-- start of Records provided --

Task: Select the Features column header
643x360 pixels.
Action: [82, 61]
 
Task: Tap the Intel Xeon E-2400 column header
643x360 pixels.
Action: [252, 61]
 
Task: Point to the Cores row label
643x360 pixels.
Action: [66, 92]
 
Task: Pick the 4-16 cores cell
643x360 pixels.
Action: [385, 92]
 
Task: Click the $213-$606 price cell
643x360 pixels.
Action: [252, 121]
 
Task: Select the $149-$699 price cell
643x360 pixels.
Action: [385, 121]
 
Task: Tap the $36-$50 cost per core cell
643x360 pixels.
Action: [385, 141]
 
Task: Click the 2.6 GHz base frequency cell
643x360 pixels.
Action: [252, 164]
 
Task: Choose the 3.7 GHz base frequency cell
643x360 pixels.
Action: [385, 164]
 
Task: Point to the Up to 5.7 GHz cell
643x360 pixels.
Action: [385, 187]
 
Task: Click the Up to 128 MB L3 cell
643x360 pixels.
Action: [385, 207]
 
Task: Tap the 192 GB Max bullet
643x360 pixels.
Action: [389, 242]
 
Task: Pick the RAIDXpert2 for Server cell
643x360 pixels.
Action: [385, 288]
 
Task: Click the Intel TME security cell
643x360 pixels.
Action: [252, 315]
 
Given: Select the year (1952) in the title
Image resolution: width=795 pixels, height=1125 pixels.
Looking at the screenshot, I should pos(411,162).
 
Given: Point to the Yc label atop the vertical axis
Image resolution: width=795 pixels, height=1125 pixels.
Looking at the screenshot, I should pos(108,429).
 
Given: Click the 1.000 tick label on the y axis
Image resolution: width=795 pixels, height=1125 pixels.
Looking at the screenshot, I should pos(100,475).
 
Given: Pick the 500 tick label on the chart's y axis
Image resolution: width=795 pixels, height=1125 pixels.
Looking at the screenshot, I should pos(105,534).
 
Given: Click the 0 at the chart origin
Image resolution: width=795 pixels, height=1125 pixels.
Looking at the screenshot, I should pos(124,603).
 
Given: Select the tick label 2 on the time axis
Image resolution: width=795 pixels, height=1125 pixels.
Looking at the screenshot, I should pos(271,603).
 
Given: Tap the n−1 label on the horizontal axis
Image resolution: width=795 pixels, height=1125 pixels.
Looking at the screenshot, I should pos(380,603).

-- end of Records provided --

Please copy out every line of the entries between the line containing "Task: Choose the 3.7 GHz base frequency cell" and the line containing "Action: [252, 315]", inclusive, increasing each coordinate in the answers by 31. Keep all other text unchanged.

Reply:
Task: Choose the 3.7 GHz base frequency cell
643x360 pixels.
Action: [416, 195]
 
Task: Point to the Up to 5.7 GHz cell
643x360 pixels.
Action: [416, 218]
 
Task: Click the Up to 128 MB L3 cell
643x360 pixels.
Action: [416, 238]
 
Task: Tap the 192 GB Max bullet
643x360 pixels.
Action: [420, 273]
 
Task: Pick the RAIDXpert2 for Server cell
643x360 pixels.
Action: [416, 319]
 
Task: Click the Intel TME security cell
643x360 pixels.
Action: [283, 346]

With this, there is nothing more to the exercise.